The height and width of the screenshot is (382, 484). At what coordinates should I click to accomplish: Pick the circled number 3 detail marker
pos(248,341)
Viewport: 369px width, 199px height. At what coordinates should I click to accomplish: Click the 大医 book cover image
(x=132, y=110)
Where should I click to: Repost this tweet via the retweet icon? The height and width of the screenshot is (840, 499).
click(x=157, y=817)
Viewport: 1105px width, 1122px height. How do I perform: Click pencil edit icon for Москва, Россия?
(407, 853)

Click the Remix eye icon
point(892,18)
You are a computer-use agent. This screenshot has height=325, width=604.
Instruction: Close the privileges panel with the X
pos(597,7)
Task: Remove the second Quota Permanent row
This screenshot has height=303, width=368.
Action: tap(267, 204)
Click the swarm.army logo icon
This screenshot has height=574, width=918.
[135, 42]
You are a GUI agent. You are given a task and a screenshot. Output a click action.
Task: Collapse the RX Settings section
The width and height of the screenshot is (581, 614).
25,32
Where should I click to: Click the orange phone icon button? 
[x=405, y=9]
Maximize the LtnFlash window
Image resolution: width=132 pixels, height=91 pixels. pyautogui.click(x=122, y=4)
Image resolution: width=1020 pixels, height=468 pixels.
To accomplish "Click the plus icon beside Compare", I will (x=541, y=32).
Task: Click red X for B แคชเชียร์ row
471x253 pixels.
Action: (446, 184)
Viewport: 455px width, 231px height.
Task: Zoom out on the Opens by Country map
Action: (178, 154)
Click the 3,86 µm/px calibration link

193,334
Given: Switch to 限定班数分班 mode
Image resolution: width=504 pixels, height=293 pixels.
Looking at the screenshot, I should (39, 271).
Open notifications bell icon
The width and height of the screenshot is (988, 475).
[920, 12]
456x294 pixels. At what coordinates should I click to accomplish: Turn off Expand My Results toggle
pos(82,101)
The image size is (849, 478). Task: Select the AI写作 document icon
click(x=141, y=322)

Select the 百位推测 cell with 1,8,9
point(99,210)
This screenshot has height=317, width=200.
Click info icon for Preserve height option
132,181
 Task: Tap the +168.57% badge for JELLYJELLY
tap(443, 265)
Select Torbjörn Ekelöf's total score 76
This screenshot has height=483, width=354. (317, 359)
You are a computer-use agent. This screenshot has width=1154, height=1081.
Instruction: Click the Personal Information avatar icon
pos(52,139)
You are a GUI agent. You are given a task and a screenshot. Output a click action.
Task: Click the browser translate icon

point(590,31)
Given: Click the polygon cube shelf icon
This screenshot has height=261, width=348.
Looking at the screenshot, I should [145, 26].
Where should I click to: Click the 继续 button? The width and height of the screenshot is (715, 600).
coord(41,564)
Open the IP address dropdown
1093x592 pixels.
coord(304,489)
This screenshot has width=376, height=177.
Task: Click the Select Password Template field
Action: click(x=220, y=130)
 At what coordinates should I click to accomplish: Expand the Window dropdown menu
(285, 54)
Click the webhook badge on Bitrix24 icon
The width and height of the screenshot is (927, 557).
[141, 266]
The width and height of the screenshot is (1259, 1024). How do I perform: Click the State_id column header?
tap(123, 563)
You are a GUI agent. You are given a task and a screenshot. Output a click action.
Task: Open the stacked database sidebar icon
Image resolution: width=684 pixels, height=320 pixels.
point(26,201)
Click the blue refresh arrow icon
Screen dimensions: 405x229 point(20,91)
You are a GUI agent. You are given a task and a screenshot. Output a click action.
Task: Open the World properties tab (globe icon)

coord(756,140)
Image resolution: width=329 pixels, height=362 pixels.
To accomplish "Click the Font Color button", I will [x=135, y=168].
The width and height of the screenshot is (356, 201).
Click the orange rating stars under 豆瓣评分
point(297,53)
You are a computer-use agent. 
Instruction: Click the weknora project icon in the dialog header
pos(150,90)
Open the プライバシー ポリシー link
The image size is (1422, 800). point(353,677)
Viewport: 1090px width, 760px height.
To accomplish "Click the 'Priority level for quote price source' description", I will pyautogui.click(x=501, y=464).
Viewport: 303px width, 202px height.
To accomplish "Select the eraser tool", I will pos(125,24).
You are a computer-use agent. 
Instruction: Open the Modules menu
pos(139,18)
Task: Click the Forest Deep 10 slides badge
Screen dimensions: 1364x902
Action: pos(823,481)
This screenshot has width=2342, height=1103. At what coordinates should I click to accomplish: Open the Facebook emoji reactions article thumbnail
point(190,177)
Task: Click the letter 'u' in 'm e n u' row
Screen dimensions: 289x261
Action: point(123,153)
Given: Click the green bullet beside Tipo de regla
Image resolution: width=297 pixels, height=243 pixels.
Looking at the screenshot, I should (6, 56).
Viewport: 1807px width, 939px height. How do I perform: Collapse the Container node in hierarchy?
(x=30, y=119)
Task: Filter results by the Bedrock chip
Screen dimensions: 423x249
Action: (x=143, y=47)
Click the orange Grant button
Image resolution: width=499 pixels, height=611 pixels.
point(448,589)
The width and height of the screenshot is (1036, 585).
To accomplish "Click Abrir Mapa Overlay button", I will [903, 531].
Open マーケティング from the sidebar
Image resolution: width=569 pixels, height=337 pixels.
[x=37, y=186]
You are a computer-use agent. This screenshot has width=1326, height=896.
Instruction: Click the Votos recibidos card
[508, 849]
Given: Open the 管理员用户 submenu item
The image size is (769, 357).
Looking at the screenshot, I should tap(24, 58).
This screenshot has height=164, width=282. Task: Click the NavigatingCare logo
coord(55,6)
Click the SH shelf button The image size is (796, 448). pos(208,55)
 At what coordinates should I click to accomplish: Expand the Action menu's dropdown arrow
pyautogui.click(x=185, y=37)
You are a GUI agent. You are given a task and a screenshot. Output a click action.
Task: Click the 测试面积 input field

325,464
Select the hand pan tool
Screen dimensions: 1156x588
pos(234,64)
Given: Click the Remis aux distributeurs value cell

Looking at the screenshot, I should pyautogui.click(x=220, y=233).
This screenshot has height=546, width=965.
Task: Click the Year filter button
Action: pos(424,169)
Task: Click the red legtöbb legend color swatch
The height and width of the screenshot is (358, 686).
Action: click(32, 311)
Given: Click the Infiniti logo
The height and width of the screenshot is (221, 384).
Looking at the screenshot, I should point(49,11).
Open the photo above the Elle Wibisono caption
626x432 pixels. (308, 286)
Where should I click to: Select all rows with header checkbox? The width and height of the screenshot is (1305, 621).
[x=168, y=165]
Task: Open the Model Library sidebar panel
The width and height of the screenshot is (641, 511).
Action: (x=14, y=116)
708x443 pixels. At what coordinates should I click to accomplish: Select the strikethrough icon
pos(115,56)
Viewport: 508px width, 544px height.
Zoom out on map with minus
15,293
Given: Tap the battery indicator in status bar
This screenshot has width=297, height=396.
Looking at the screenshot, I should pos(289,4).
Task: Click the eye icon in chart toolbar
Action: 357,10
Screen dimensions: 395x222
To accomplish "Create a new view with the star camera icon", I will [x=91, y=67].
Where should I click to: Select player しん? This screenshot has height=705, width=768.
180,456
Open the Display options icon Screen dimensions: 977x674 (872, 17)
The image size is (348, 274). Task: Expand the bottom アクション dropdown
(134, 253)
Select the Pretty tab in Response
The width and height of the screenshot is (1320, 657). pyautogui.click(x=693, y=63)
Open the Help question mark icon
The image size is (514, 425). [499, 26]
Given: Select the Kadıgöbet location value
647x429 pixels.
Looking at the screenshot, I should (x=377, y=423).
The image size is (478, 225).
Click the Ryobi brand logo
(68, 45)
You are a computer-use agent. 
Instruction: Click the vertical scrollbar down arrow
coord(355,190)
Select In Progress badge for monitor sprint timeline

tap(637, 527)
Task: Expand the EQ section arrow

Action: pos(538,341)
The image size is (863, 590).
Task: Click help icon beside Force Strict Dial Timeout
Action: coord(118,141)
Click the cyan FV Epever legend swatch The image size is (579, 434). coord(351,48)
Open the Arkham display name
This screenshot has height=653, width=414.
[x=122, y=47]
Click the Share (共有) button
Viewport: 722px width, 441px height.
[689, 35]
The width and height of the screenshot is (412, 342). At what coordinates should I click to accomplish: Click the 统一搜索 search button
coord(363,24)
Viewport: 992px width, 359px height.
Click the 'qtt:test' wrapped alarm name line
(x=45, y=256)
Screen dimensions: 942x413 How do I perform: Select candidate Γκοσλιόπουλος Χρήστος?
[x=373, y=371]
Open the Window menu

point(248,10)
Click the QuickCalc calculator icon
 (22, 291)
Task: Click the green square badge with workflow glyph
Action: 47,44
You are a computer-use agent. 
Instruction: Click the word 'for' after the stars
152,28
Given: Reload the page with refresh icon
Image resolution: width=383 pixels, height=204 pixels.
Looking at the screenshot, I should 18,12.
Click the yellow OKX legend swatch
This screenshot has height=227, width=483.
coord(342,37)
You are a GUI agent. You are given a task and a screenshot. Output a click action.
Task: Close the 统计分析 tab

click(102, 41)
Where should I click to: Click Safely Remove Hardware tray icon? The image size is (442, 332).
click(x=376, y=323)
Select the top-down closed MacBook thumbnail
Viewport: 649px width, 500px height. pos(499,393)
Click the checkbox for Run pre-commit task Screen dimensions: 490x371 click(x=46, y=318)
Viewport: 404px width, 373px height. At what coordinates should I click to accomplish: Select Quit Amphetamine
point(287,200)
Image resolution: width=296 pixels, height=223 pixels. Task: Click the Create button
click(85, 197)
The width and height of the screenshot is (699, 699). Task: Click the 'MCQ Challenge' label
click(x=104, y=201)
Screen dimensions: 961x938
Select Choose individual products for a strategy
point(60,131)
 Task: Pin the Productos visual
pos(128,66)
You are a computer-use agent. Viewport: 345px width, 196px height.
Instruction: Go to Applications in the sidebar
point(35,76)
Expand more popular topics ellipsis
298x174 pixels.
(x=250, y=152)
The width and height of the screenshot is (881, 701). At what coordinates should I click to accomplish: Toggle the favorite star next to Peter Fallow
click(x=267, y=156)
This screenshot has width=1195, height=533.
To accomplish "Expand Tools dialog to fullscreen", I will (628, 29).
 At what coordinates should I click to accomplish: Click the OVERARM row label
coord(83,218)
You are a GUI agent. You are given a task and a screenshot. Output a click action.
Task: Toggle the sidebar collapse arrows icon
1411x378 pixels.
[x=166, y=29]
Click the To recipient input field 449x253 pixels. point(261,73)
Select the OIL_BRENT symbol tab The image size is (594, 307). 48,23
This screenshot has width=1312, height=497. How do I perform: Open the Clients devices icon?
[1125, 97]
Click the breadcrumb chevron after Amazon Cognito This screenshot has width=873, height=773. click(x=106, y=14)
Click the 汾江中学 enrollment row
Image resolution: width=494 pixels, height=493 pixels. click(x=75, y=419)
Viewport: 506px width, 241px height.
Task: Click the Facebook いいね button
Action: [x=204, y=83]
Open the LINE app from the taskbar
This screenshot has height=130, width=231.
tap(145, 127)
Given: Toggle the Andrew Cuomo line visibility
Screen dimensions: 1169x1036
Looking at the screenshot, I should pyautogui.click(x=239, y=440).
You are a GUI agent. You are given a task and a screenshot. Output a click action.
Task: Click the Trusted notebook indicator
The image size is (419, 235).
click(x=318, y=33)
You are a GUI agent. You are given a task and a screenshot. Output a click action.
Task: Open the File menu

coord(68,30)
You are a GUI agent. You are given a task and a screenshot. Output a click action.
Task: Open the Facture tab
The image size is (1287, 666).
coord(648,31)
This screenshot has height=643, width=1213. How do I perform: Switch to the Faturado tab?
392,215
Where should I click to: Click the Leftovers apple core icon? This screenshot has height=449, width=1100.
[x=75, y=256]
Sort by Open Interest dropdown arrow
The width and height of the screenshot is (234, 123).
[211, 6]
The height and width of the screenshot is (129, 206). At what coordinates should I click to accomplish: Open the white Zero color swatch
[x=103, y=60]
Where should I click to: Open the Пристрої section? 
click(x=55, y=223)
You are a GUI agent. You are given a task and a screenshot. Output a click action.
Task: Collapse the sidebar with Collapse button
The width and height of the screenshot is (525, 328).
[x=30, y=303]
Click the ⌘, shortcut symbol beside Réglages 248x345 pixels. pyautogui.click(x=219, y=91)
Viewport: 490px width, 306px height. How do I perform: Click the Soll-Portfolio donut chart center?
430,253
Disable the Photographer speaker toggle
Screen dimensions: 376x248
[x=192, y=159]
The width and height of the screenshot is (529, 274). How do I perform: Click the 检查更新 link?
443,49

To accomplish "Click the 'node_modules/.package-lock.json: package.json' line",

—————

DIRECTIONS FOR THIS TASK:
Each line from the one containing "The width and height of the screenshot is (529, 274)." to the last line of the material above should be reproduced word for word, with nothing added.

TASK RESULT:
The width and height of the screenshot is (529, 274). How do I perform: Click the 检查更新 link?
443,49

To accomplish "Click the 'node_modules/.package-lock.json: package.json' line",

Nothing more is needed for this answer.